Q120 - How_does_RAIDT_relate_to_Information_Systems_governance
Q120 — How does RAIDT relate to Information Systems governance?
← RAIDT · Star S7 - Academic Theory and Design Logic · primary item: S7.10 · IS governance theory
Appears in sources
integrated_82#Q2.9
Answer
RAIDT relates to Information Systems governance as a complementary and operational extension rather than a replacement. The papers argue that IS governance already provides the right conceptual foundations: governance depends on artefacts, routines, roles, and decision rights organised so that digital action becomes reviewable and coordinated. RAIDT enters at the point where those established governance expectations become difficult to enact for generative AI, namely the configured use event. High-level policies, model cards, audit programmes, and procurement controls remain necessary, but they do not by themselves preserve one disputed run in a form that can be reconstructed across functions. RAIDT addresses that missing layer by defining the run as the unit of governance and by making a run-level evidence pack the proof object through which governance can be inspected in practice.
The relationship is therefore translational. RAIDT connects organisation-level governance intentions to use-level evidence, so that review, challenge, sampling, escalation, and learning can occur on the basis of preserved records rather than recollection.
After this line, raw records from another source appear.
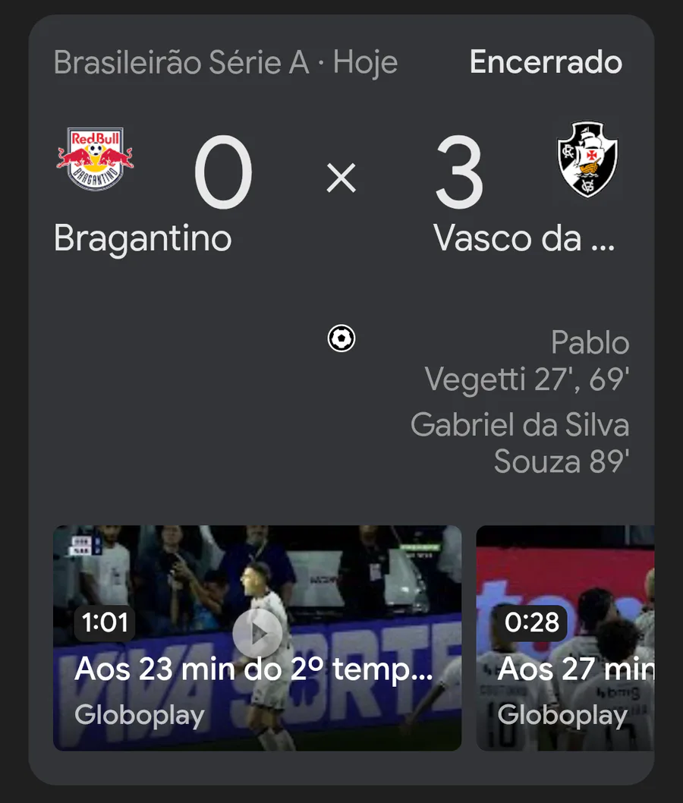Click the Globoplay source under the first video
Screen dimensions: 683x803
point(140,715)
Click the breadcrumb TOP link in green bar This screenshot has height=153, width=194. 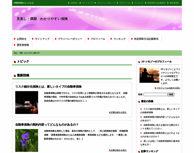tap(27, 53)
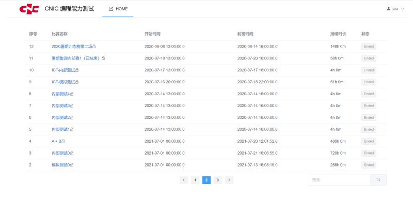This screenshot has width=413, height=213.
Task: Click lock icon beside 模拟测试0
Action: tap(72, 165)
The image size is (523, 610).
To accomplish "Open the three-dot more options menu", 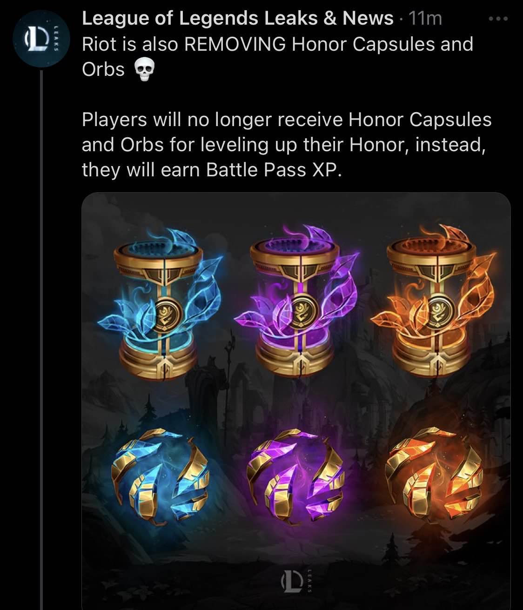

Its score profile gives a shared language for judging the five pillars (Responsibility, Auditability, Interpretability, Dependability, Traceability), and the anchors 1=missing / 3=partial / 5=audit-ready support comparable assessment across runs, teams, and suppliers. Crucially, the academic-logic paper shows that influence methods as governance interventions must also be governed, because retrieval, prompting, adaptation, and alignment change both outputs and evidentiary obligations. RAIDT therefore relates to IS governance by making configured GenAI use governable in the same socio-technical sense that IS governance has long required: not only controlled in principle, but reviewable through concrete information objects.
Practical example
Consider cybersecurity alert triage. An organisation may already have an approved AI service, an incident policy, and managerial accountability for the workflow. RAIDT adds the missing IS-governance layer at the level of one alert triage run. The run-level evidence pack records the structured prompt, retrieval snapshot from the approved threat-intelligence source, model and tool versions, confidence markers, repeat-run stability checks, and any escalation to human supervision.
This lets the security lead, audit team, and compliance staff work from the same governance object. If the output is challenged after an incident, they can test Dependability and Auditability from evidence rather than from narrative assurance. The workflow is still governed by broader policy, but RAIDT makes that policy inspectable in one concrete case and shows whether the configuration was actually governance-ready.